Give again only what runs from the line with "Open the Reports menu" to the final line of the entries below, exactly as written and without pictures.

[Exercise inputs Boundary: Start]

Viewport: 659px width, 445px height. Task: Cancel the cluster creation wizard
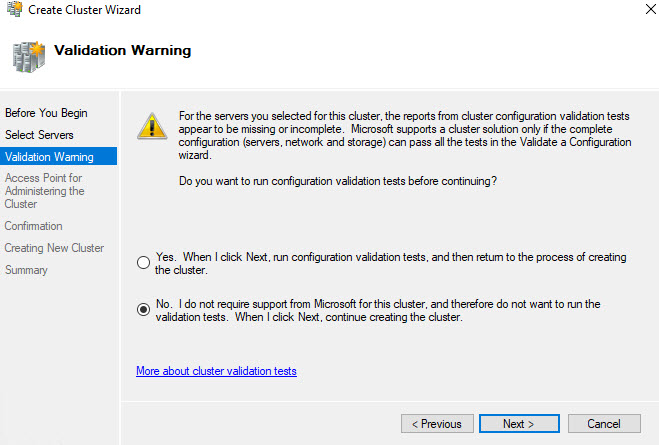tap(604, 423)
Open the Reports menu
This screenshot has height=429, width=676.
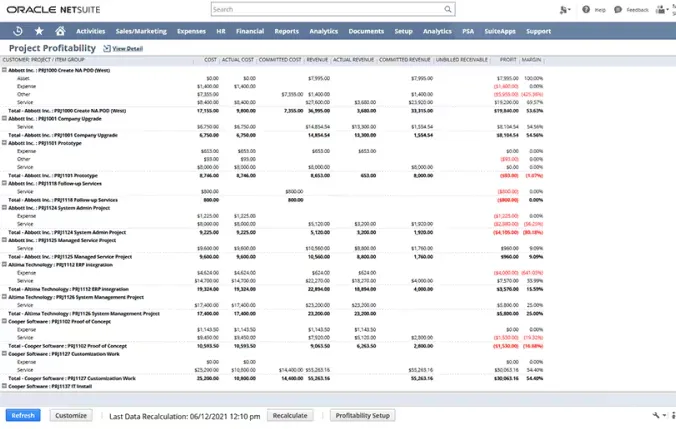pos(286,31)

[Exercise inputs Boundary: End]

* _Worked solution_
Open the Reports menu
This screenshot has height=429, width=676.
pos(286,31)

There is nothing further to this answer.